[Data Boundary: Start]
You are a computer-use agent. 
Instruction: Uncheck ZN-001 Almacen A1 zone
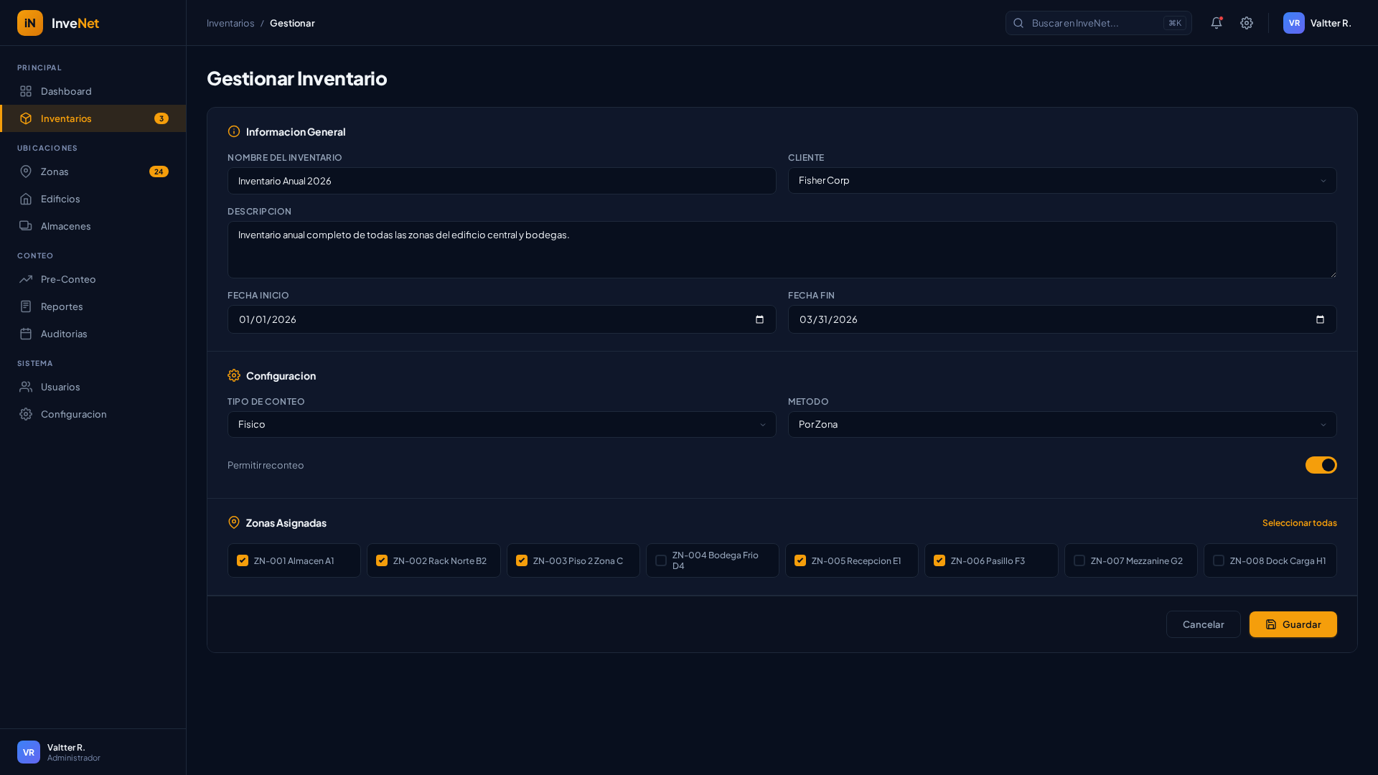(x=243, y=560)
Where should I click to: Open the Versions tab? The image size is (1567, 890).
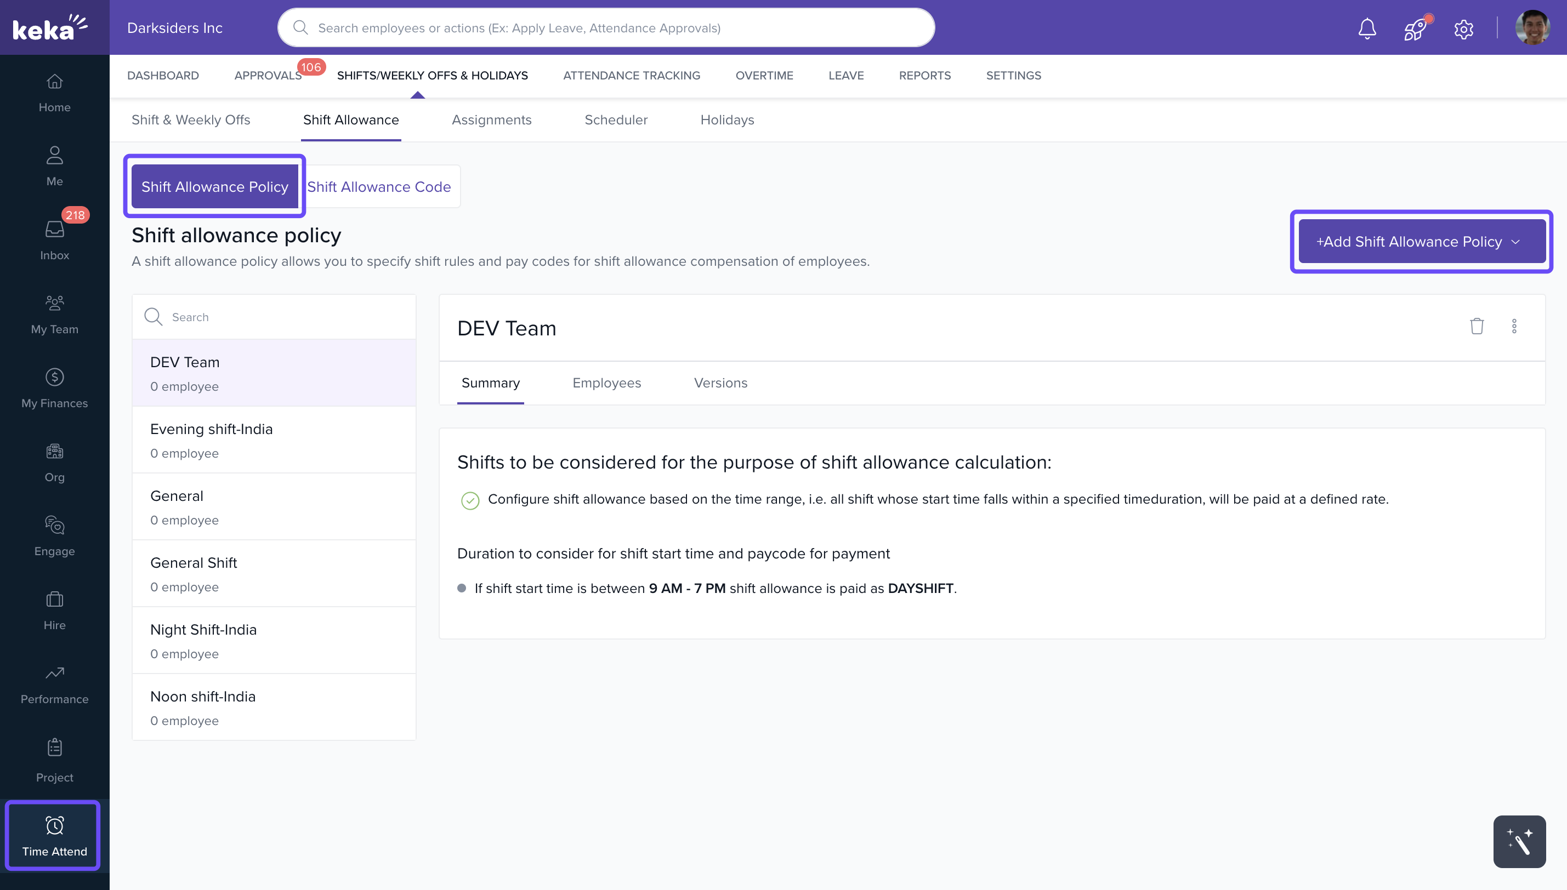[x=720, y=383]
[Data Boundary: End]
*Your assignment*
Write down the full listing above exactly as it is, except for any images.

*The answer*
You are a computer-use agent. 
Instruction: Uncheck ZN-001 Almacen A1 zone
(x=243, y=560)
Where should I click to: Open the Versions tab? The image size is (1567, 890).
[x=720, y=383]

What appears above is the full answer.